# Casey's Black Lab and Lucy!



## vcasey (Nov 23, 2009)

We have been slowly converting our dining/living room into something more comfortable and fun while providing a bit of space to store all our bottles and such. In the process we decided to make my husbands dream of owning a pub a lot less work and much more fun for us. I am waiting for the rest of the work to be completed before I fill this up so don't worry it's only empty because I have not been given the go ahead yet.

This is where we started







Next was pulling up the carpet and placing the floor tiles






Building the cabinet






Lucy gets introduced to her new home. Yes I named the kegerator Lucy!







Almost!






Finally!
















First pour. We have the Coffee Stout on tap as well as a white wine, WE's Pacific Quartet. 

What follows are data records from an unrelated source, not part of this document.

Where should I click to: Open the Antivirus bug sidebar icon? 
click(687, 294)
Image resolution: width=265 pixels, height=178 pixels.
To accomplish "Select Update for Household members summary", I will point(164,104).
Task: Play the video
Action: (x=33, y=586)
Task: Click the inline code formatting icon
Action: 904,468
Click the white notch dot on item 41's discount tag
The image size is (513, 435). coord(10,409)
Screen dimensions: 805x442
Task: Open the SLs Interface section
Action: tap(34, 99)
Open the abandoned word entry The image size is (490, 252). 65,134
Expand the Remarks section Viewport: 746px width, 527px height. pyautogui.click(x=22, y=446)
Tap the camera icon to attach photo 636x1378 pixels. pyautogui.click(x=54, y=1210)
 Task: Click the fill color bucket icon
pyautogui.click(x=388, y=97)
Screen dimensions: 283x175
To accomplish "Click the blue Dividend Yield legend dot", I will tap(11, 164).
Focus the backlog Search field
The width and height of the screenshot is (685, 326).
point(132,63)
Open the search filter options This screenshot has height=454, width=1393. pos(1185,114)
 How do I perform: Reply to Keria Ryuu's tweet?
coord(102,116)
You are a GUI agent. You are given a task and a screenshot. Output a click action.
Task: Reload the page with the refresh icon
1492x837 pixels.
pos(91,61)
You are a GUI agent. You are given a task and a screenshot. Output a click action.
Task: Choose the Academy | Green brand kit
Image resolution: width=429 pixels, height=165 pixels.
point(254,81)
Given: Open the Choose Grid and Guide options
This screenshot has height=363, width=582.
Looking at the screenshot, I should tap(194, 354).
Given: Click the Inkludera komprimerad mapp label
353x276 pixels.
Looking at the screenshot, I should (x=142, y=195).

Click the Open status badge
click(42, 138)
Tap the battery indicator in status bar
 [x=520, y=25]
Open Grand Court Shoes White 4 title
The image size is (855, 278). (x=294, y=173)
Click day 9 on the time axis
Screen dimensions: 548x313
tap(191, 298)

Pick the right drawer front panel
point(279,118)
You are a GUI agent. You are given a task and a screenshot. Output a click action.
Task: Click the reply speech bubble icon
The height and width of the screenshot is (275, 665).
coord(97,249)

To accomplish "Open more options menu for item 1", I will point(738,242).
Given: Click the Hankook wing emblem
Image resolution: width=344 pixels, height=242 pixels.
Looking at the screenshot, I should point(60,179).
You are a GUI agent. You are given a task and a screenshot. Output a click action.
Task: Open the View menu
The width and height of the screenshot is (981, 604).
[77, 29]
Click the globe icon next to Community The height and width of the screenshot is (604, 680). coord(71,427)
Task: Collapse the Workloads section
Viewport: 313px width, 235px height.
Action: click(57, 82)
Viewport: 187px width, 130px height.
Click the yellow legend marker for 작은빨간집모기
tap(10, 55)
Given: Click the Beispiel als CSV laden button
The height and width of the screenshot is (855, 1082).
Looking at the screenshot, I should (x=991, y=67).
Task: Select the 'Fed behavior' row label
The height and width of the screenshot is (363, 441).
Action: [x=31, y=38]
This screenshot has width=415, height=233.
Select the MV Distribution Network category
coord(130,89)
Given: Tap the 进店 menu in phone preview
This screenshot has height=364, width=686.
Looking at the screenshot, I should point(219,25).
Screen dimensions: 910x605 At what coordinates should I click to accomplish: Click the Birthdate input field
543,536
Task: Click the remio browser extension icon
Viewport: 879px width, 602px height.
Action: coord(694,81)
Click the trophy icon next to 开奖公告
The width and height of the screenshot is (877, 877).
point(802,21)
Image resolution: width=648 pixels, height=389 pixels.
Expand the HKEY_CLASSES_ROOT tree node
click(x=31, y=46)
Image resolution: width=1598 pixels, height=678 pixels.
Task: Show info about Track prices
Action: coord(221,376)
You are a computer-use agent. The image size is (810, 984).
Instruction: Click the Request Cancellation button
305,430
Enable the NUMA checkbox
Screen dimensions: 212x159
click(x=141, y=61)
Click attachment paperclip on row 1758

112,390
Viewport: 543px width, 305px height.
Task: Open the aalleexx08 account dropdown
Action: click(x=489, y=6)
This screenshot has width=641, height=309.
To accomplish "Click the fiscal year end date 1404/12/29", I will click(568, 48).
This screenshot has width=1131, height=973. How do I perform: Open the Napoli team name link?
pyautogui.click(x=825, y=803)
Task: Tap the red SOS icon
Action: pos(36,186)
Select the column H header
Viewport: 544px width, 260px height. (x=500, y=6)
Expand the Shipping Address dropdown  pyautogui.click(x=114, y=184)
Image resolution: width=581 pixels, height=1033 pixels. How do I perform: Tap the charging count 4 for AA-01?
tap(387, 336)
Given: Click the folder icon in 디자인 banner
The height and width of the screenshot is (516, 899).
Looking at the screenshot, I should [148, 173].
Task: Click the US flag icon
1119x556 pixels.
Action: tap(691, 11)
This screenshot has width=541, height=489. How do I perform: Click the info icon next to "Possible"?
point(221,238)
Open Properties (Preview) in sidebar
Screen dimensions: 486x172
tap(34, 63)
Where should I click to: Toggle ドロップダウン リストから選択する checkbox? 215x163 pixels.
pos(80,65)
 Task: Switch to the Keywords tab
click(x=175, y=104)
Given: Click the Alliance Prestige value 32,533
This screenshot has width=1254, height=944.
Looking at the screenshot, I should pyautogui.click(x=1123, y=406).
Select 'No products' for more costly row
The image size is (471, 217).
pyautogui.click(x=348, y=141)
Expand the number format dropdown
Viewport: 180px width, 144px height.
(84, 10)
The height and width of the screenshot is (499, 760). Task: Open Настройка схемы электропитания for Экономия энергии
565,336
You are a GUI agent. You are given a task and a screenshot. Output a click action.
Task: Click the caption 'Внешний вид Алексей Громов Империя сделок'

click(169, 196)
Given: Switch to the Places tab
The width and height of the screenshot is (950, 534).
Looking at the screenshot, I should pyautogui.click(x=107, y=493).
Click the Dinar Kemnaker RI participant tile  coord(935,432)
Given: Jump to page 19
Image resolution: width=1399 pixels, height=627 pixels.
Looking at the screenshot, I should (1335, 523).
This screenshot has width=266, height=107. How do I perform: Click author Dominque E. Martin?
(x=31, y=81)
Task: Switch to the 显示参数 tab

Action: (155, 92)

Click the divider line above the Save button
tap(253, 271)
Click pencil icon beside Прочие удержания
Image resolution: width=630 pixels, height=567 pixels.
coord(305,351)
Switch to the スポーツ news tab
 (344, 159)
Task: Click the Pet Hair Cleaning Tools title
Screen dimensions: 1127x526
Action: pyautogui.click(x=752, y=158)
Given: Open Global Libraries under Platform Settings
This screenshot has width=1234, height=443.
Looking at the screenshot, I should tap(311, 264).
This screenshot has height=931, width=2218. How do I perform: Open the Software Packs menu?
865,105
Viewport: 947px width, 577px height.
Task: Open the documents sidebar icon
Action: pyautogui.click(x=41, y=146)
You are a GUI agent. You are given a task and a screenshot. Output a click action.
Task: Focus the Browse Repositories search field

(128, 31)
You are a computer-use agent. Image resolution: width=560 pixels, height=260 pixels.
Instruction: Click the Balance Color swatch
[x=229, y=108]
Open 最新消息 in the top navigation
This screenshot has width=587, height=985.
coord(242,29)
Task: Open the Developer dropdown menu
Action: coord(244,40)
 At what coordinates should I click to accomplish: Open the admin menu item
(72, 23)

This cabinet is holding a most of the bottles right now. This thing is really tall and I can't reach the top even using a ladder. So JW no worries about me opening up those bottles before they are ready because they are resting comfortably in the top left corner!






Next projects are the bar, a box to hold the barrel with storage for wine &amp; beer making stuff, and a book case.


----------



## ibglowin (Nov 23, 2009)

Sweet!


----------



## Waldo (Nov 23, 2009)

Awesome !!!!


----------



## Brewgrrrl (Nov 23, 2009)

WOW! Um, how far are you from Detroit???


----------



## Runningwolf (Nov 23, 2009)

Really cool! So are you going to turn the living room into a home theater next!


----------



## vcasey (Nov 23, 2009)

Well we already have a home theater, that was our deal so I could not have a TV in the Living/Dining Room. Hubby is trying to talk me into a TV in there but he knows I'll never agree. 
Brewgrrrl, sorry we're in Tampa, but not to worry we expect this will get broken in nicely when our oldest graduates from USF in May! But if you are ever in the area we'll keep a beer or 2 on tap.
Thanks for the comments everyone! 
VC


----------



## xanxer82 (Nov 23, 2009)

I have a good friend that's in the Navy and lives in Tampa. Next time I'm down there I'll have to give you a heads up. 
That is one nice set up you've got there. I can't wait until me and Kat buy a home.
Is that wine shelf bolted to the wall?


----------



## Wade E (Nov 23, 2009)

That looks awesome.


----------



## vcasey (Nov 23, 2009)

xanxer82 said:


> I have a good friend that's in the Navy and lives in Tampa. Next time I'm down there I'll have to give you a heads up.
> That is one nice set up you've got there. I can't wait until me and Kat buy a home.
> Is that wine shelf bolted to the wall?



Oh yeah its bolted, the boys tested it by climbing up it - just to make sure. That thing is not going anywhere. Even the bookshelf will be bolted to the wall. Just let us know when you're in town.
VC


----------



## gaudet (Nov 23, 2009)

Very nice Vcasey.......... I love what you guys did with "Lucy" Is she on rails? Or does she just roll out on her own wheels? The wine rack shelves are very well done too........ Awesome as Waldo put it so eloquently comes to mind.


----------



## vcasey (Nov 24, 2009)

Lucy is on wheels, we thought about the rails but decided this looked nicer and was easier to work with. Hubby ended up putting the handles to help roll her in and out when he discovered using the taps would not be a good idea. This was discovered before they were hooked up so no beverages were lost!
VC


----------



## Lynn1 (Mar 27, 2010)

I just looked a your pic what a set up Congrad's keep making the red stuff lynn


----------



## peaches9324 (Mar 27, 2010)

PARTY at vcasey house! lol that is absolutely beautiful and awsum!


----------



## AlFulchino (Mar 27, 2010)

i missed this the first time around...looks great


----------



## Goodfella (Mar 28, 2010)

I missed it also..... its incredible!!!


good job vcasey


----------



## vcasey (Mar 29, 2010)

Yep hubby did good with this project. We've still got more to do but this past winter really played havoc on our yard so we're spending the next few weekends or so (weather pending) getting that squared away so the HOA will be happy and leave us alone.


----------



## Comet in TX (Apr 5, 2010)

I think your project is gorgeous! What kind of wood is it?

What kind of temp. do you keep your house at. I saw you are in FL and we are in TX, I'm assuming you get the same kind of daytime temps that we do.......

One other question - what is the gas you use to draft the still wine? I'm assuming it's not CO2, but is it pure nitrogen, NO2, what? Curious because I would like to tap still wine with my tap-a-draft, not sure what gas to use....

Lara


----------



## vcasey (Apr 5, 2010)

Birch plywood, oak trim for the bar and lots of lacquer. 
We use NO2 for the wine and while that 1 was in Lucy, the game plan is to have the wine kegs in a different spot, Lucy is kept too cold for wine.
The house is kept between 70 -75 year around not only to keep the temps steady but to keep out the humidity.


----------



## uavwmn (Apr 5, 2010)

AWESOME!!!!


----------